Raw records
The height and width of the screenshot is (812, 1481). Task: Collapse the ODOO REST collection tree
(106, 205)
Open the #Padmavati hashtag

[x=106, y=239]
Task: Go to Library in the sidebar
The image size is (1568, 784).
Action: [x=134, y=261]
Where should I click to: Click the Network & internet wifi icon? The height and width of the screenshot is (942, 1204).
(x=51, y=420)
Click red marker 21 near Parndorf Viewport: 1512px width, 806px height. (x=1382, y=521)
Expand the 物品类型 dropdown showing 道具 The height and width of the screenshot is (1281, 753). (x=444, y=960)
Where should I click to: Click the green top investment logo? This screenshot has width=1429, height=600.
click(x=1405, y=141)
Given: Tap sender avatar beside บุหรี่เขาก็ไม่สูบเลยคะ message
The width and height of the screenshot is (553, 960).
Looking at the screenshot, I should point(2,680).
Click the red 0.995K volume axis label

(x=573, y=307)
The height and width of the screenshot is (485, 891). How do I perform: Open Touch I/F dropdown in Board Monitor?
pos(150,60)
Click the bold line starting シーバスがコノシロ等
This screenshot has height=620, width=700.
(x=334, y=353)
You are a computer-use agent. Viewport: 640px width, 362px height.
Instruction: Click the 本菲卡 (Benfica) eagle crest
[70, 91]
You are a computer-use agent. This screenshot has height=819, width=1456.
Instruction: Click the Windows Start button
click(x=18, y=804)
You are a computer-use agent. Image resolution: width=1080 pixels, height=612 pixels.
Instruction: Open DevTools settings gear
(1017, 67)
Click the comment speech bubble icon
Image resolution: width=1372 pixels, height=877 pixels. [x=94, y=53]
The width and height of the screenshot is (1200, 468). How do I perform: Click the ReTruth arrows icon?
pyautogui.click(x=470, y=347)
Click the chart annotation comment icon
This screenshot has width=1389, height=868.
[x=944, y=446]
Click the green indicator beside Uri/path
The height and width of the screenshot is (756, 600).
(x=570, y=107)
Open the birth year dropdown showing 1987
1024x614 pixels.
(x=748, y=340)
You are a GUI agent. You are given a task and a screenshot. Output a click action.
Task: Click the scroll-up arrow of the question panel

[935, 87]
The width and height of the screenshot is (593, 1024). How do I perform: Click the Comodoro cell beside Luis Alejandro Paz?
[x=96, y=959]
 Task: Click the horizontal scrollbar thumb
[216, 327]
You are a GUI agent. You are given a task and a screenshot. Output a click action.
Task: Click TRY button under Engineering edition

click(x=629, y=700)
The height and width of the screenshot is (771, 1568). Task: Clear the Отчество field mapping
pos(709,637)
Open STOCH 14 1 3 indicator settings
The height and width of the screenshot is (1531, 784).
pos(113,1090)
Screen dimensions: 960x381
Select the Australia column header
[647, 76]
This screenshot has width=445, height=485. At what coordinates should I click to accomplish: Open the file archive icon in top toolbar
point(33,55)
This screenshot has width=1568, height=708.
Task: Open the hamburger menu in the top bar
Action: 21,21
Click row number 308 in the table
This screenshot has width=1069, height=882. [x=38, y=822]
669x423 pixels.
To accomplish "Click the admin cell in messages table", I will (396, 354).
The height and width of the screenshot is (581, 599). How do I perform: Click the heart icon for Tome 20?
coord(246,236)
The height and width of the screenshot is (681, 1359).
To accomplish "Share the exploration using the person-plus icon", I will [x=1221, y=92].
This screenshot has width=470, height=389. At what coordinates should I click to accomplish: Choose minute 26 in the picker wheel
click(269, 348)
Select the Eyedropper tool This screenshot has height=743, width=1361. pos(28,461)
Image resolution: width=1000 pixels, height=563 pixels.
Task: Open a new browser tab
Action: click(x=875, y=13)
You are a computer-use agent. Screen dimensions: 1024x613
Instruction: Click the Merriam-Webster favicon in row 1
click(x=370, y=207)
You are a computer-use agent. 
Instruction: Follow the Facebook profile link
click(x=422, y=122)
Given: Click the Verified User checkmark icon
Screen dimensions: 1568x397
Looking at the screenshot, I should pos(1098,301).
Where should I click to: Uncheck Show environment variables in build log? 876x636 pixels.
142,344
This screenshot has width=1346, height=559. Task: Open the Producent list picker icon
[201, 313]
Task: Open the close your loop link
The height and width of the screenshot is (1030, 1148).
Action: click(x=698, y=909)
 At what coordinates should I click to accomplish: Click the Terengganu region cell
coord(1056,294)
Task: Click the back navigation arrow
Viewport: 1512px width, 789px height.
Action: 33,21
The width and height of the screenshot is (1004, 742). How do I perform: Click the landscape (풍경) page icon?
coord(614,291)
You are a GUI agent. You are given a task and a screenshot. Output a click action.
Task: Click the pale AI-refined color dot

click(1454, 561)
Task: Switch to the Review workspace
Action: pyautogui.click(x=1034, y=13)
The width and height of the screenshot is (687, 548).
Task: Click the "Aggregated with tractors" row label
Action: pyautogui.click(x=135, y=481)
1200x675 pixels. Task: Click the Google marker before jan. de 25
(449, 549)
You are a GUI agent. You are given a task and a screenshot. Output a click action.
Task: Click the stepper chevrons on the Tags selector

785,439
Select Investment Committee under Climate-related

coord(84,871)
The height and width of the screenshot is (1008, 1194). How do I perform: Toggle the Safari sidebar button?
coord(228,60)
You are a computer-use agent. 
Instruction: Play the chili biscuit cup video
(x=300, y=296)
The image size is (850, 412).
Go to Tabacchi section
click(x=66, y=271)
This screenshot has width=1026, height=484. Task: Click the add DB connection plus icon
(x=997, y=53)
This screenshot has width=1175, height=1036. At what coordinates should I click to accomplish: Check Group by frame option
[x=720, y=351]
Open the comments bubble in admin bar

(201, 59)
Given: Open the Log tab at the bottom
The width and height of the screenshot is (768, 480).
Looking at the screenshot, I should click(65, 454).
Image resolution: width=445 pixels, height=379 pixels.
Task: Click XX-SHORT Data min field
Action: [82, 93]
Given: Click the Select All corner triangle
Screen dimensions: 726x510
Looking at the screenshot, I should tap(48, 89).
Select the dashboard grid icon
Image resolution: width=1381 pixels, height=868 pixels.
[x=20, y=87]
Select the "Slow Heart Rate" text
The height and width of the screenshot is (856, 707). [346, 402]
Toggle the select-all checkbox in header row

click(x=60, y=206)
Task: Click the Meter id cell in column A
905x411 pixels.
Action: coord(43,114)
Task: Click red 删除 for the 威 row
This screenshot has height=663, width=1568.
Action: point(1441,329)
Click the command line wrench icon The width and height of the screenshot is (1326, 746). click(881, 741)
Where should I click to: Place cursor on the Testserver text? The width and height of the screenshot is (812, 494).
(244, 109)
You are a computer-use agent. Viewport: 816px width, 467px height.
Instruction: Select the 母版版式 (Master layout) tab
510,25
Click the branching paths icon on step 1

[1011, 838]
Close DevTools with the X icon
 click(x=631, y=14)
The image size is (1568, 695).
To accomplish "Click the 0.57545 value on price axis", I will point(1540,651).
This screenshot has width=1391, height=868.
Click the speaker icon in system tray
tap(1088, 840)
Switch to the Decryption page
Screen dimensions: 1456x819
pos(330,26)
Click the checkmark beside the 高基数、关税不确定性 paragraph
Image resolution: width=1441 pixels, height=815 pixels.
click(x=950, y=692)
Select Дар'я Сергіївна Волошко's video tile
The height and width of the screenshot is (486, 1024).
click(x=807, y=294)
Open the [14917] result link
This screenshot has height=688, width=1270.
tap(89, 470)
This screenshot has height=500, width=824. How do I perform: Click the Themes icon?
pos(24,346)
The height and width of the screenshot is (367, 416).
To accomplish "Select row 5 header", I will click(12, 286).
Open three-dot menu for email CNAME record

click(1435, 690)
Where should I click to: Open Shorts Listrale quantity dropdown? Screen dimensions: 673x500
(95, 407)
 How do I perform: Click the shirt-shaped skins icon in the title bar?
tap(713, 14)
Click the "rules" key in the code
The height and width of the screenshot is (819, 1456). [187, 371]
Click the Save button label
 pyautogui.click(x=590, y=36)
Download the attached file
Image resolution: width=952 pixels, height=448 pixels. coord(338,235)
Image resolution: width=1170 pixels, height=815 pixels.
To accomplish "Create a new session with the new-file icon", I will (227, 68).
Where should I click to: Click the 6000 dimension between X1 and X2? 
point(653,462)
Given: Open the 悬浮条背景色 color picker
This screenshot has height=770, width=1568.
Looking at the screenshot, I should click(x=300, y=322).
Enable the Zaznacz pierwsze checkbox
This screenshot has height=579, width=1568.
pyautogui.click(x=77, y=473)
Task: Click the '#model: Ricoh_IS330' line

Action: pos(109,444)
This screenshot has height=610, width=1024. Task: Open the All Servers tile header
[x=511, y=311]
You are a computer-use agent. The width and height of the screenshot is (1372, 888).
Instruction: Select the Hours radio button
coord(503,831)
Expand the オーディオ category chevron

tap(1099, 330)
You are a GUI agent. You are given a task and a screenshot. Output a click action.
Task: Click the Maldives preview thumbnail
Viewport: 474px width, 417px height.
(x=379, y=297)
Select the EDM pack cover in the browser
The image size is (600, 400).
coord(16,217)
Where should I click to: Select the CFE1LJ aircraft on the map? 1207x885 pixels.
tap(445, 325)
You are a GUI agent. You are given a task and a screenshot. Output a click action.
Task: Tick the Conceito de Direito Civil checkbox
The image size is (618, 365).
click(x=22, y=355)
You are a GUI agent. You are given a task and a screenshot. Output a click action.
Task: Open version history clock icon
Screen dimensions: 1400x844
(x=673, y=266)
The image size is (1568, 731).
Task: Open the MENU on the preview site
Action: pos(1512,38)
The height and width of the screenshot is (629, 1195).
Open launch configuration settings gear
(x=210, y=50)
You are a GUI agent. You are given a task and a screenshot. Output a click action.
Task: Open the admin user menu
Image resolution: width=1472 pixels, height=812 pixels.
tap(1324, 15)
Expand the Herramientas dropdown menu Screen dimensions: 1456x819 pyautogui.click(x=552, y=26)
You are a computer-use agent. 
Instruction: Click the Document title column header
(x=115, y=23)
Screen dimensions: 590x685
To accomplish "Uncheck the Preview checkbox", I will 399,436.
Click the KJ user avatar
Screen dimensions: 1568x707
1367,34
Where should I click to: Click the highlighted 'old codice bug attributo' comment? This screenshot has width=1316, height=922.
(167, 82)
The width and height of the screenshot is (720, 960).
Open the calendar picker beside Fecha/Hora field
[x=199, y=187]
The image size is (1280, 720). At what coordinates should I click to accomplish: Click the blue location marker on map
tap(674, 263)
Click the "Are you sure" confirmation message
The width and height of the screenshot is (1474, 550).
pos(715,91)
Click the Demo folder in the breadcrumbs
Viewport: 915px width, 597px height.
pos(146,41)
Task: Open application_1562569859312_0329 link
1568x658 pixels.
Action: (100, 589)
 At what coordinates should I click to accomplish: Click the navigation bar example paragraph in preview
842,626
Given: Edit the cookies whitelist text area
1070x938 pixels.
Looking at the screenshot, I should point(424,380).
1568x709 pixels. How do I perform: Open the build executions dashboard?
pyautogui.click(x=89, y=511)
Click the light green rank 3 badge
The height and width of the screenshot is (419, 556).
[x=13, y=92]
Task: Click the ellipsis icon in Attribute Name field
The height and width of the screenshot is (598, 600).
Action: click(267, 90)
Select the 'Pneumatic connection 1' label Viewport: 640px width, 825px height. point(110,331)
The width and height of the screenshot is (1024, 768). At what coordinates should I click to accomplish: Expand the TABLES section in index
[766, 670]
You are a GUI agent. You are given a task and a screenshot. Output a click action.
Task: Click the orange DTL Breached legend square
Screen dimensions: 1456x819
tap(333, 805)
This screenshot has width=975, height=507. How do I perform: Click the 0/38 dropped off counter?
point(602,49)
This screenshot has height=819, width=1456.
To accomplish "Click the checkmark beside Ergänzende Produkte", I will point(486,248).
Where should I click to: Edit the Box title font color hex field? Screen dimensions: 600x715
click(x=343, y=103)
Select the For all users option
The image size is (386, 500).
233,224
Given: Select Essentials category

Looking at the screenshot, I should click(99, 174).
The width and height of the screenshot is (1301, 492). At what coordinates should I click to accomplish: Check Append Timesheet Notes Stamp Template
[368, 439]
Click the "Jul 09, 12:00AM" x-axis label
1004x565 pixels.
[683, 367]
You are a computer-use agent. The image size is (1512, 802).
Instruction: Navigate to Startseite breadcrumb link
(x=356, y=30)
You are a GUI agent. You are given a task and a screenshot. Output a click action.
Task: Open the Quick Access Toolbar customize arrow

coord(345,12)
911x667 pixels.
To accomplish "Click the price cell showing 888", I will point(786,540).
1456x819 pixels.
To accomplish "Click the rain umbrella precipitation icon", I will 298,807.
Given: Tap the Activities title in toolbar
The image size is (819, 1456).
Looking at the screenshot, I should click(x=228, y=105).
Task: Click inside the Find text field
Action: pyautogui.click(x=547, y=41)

→ **WRITTEN PROBLEM**
Lay out everything from the line containing "Task: Click the '#model: Ricoh_IS330' line" down to the line containing "tap(445, 325)" as a Markdown table with the columns Row and Line, skipping blank lines.

→ **CORRECT RESPONSE**
| Row | Line |
|---|---|
| 1 | Task: Click the '#model: Ricoh_IS330' line |
| 2 | Action: pos(109,444) |
| 3 | This screenshot has height=610, width=1024. Task: Open the All Servers tile header |
| 4 | [x=511, y=311] |
| 5 | You are a computer-use agent. The width and height of the screenshot is (1372, 888). |
| 6 | Instruction: Select the Hours radio button |
| 7 | coord(503,831) |
| 8 | Expand the オーディオ category chevron |
| 9 | tap(1099, 330) |
| 10 | You are a GUI agent. You are given a task and a screenshot. Output a click action. |
| 11 | Task: Click the Maldives preview thumbnail |
| 12 | Viewport: 474px width, 417px height. |
| 13 | (x=379, y=297) |
| 14 | Select the EDM pack cover in the browser |
| 15 | The image size is (600, 400). |
| 16 | coord(16,217) |
| 17 | Where should I click to: Select the CFE1LJ aircraft on the map? 1207x885 pixels. |
| 18 | tap(445, 325) |